DIRECTIONS FOR THIS TASK
Please repeat each line below exactly, with no images in the copy.

MATERIAL PROVIDED
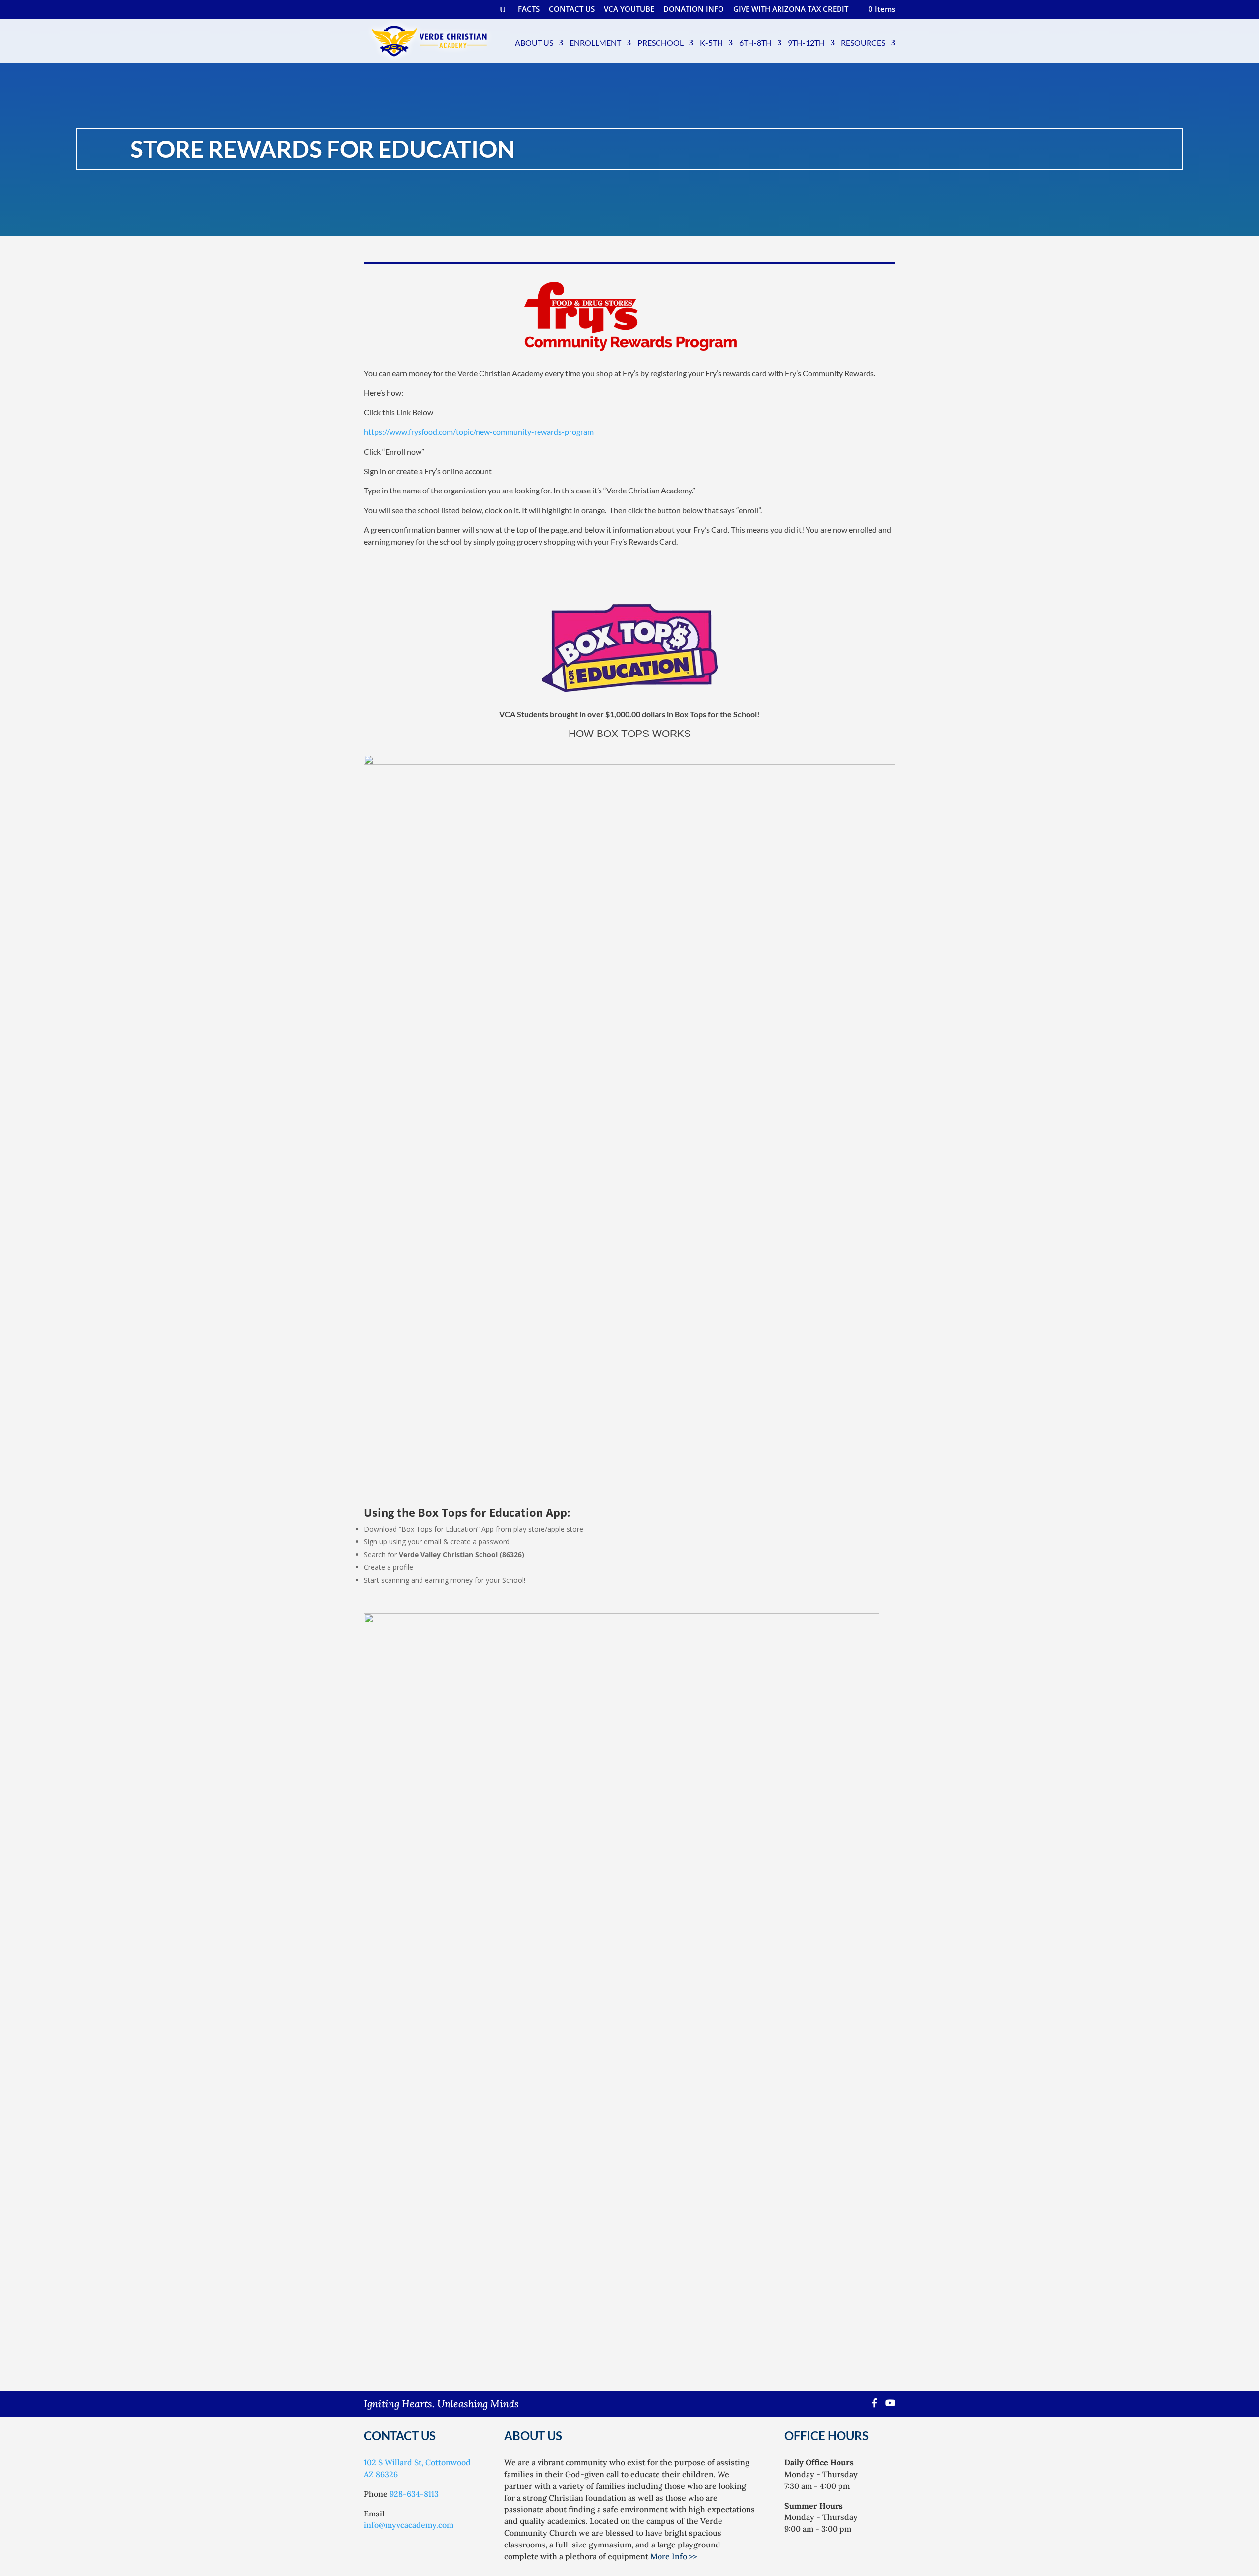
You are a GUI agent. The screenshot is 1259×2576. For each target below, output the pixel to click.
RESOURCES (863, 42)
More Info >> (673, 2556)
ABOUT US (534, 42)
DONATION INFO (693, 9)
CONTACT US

FINISHED TASK
You are a GUI agent. The screenshot is 1259×2576. For each target below, output the pixel to click.
RESOURCES (863, 42)
More Info >> (673, 2556)
ABOUT US (534, 42)
DONATION INFO (693, 9)
CONTACT US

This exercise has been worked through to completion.